_Brief_. Lines that include the string "computer" are the ones to copy from the entries below.

_Entries shown_.
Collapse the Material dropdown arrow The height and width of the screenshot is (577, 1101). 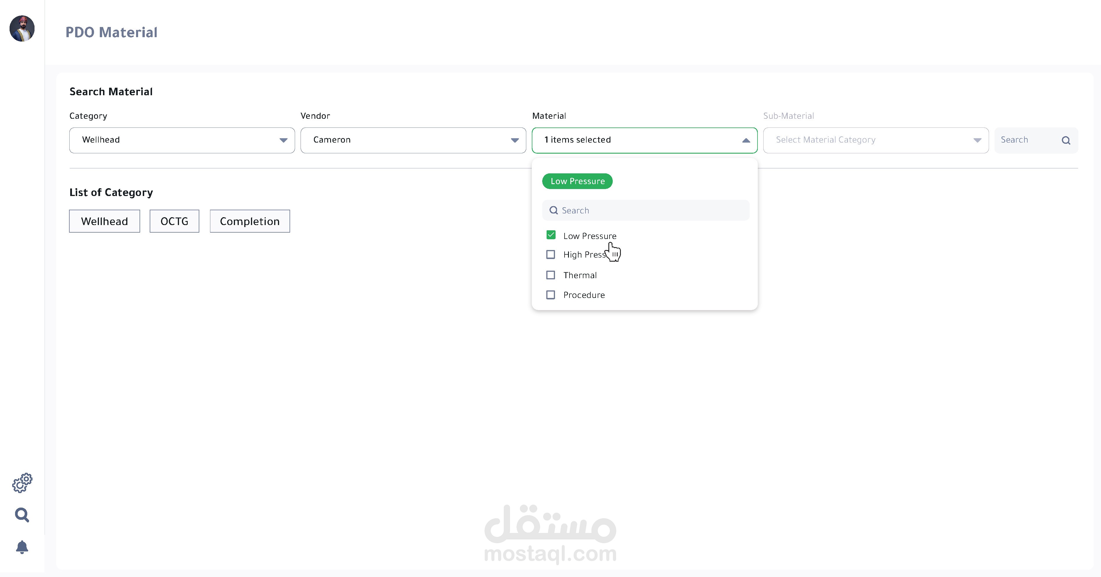tap(746, 140)
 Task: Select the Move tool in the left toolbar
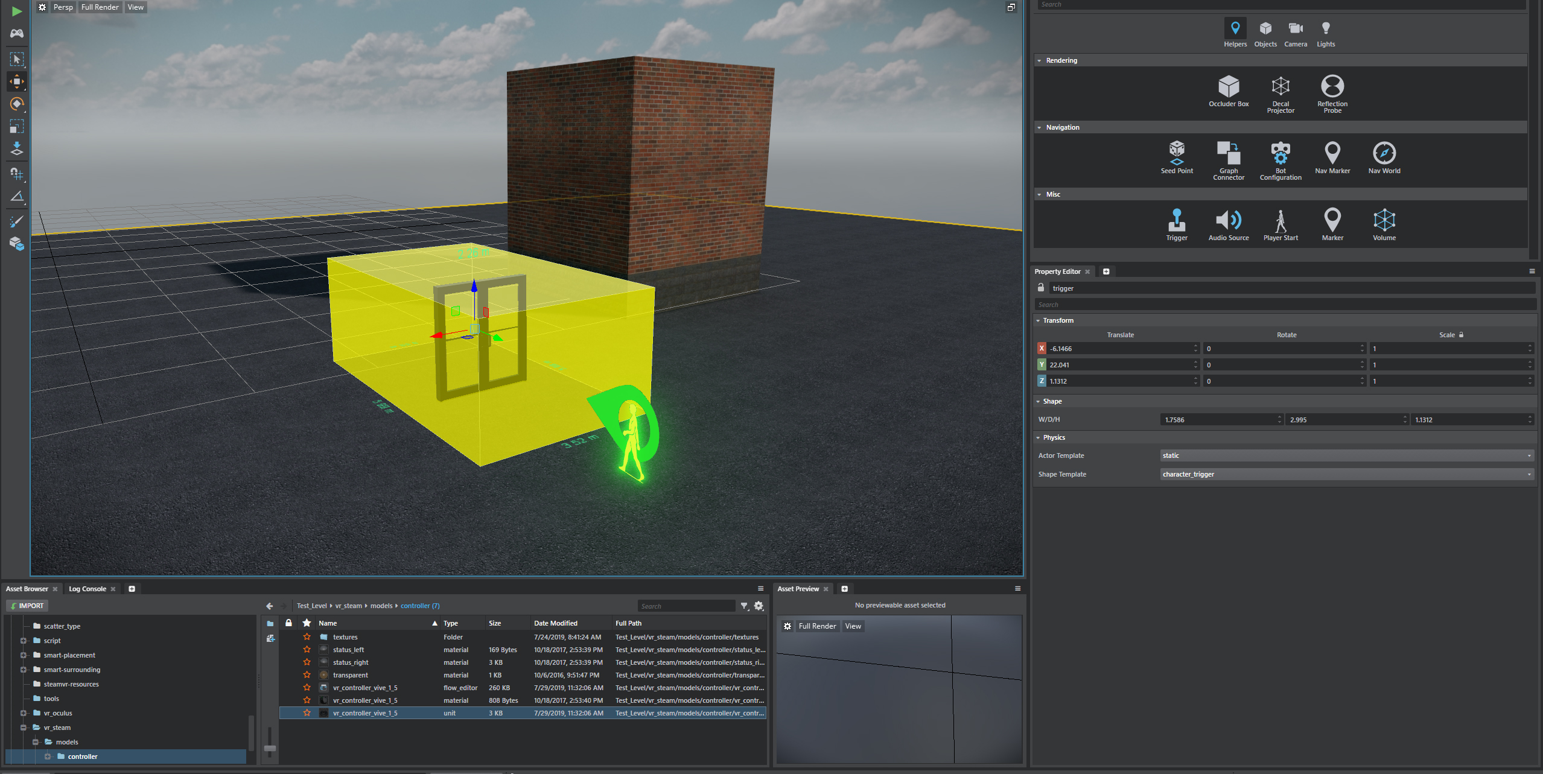pyautogui.click(x=16, y=81)
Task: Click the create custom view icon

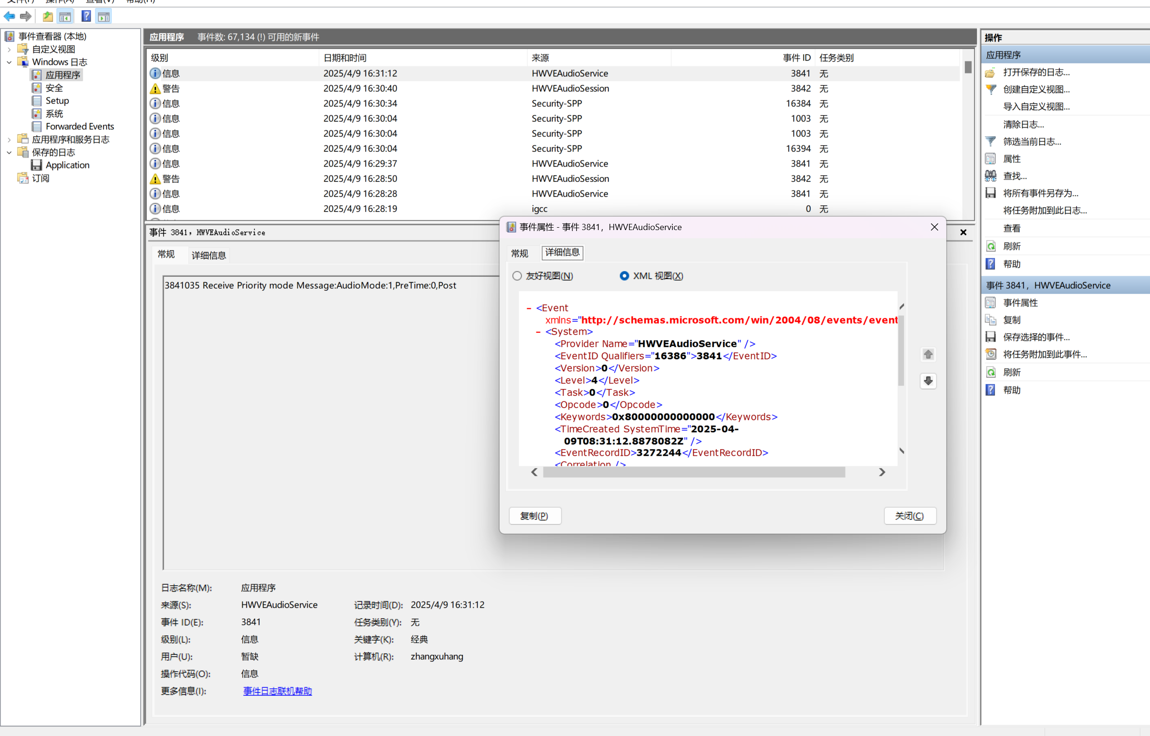Action: point(990,89)
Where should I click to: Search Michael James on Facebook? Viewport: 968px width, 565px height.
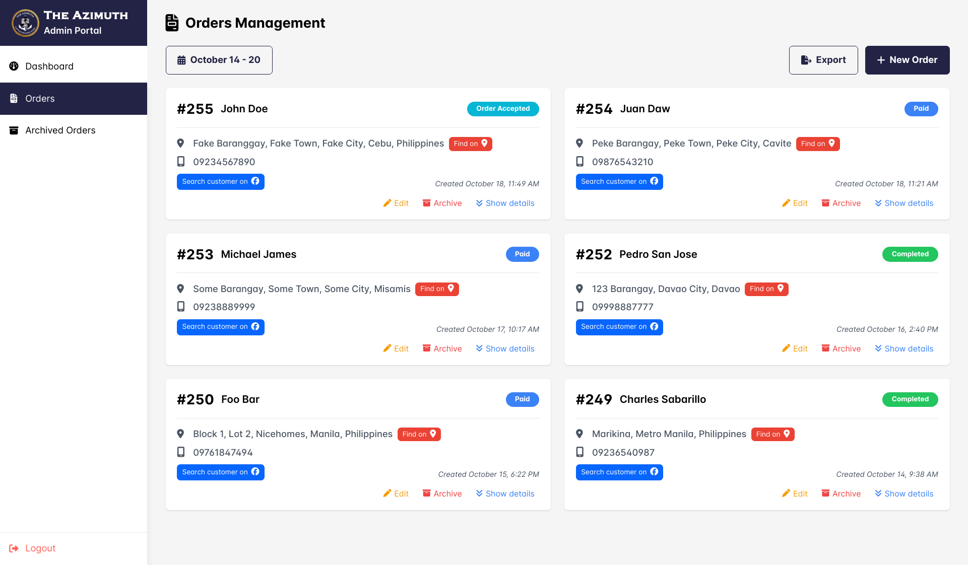click(x=220, y=327)
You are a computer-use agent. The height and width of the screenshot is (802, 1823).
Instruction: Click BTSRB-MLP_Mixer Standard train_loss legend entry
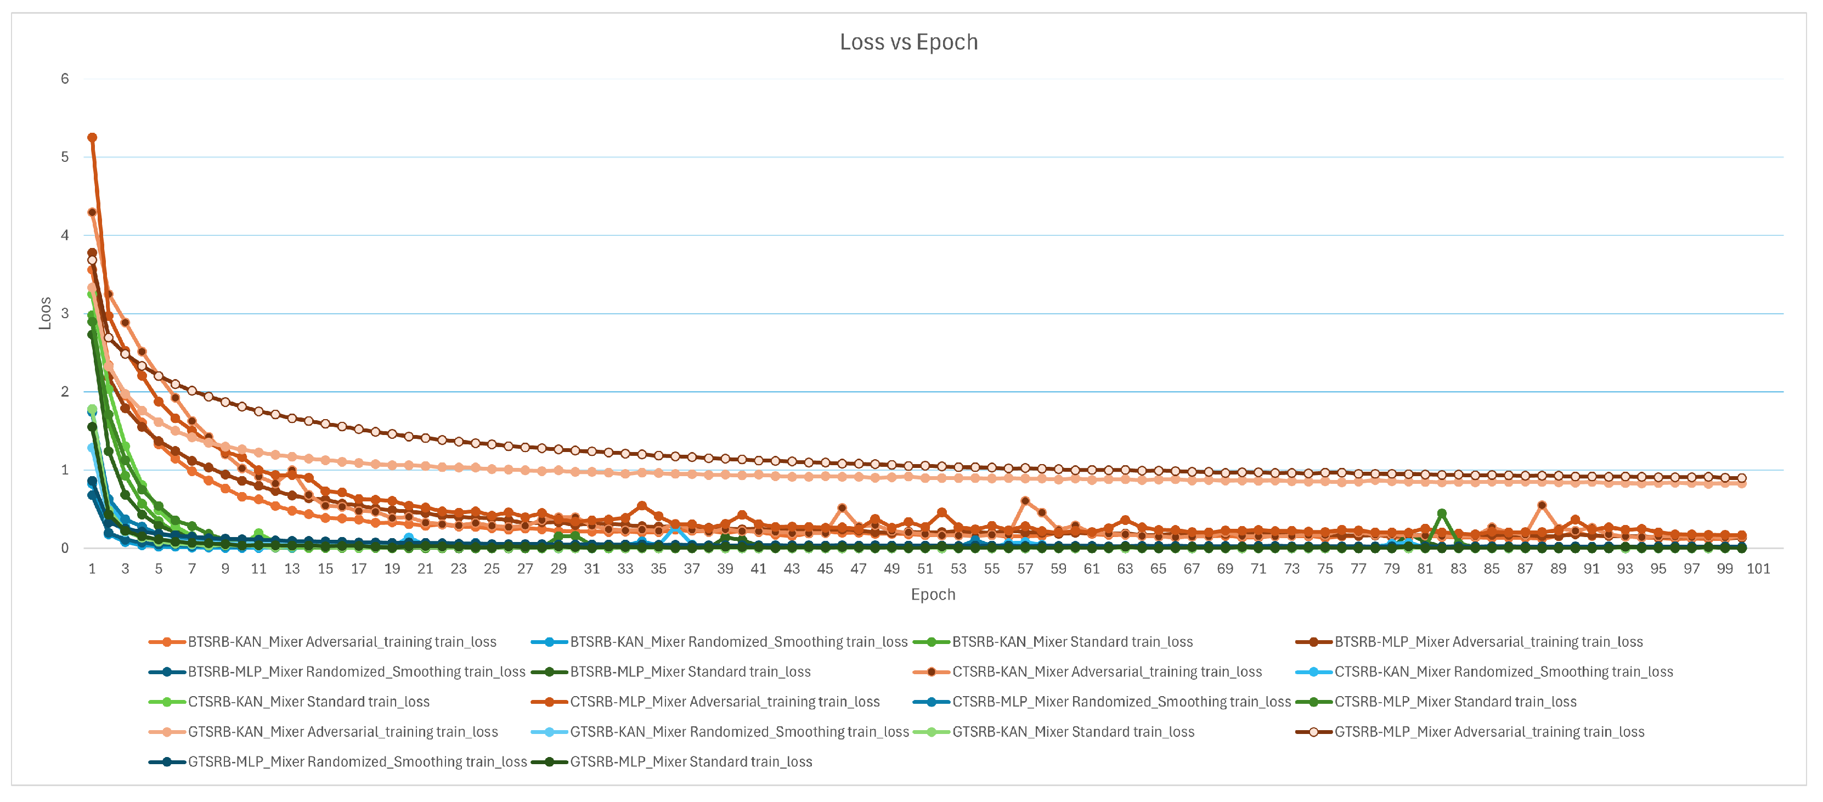coord(690,672)
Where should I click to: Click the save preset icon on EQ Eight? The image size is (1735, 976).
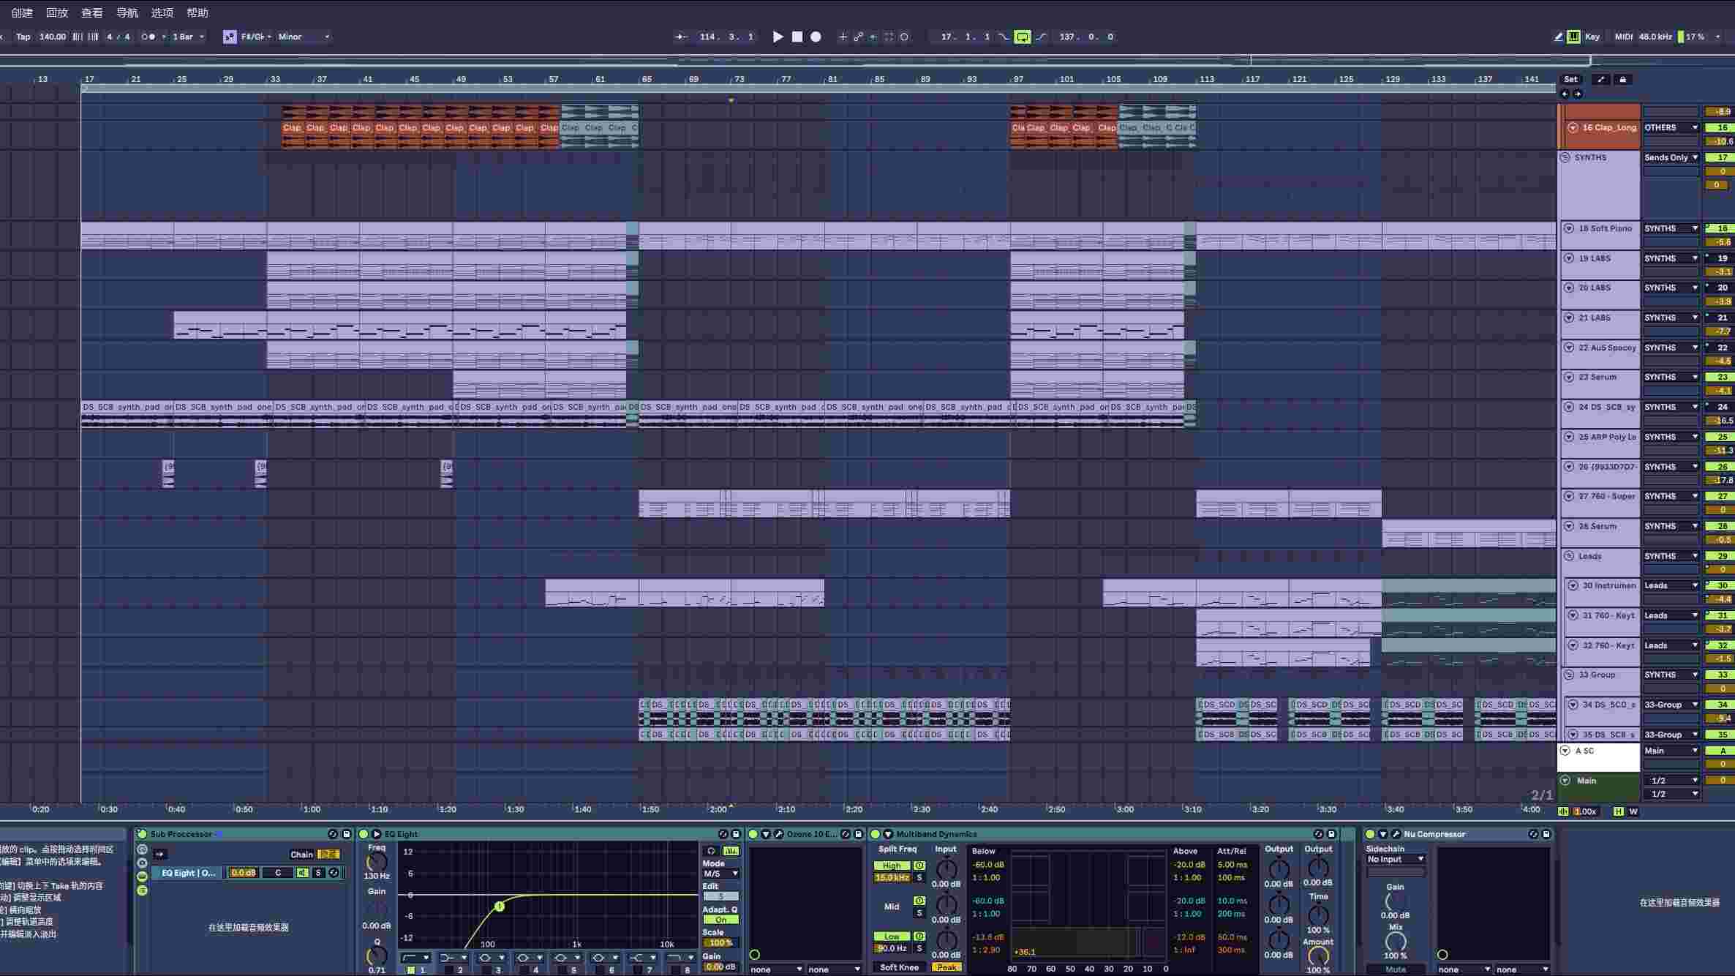pyautogui.click(x=737, y=834)
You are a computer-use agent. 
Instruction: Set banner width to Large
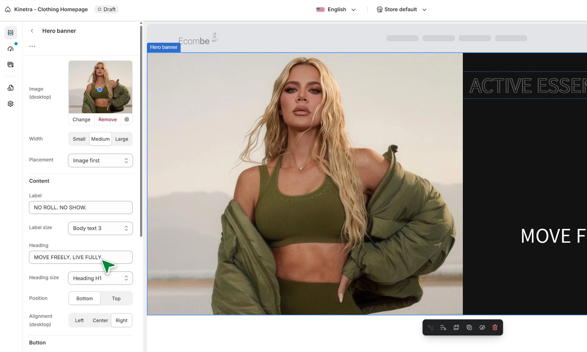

_Task result_.
You are a computer-use agent. The height and width of the screenshot is (802, 1823).
You are a computer-use agent. 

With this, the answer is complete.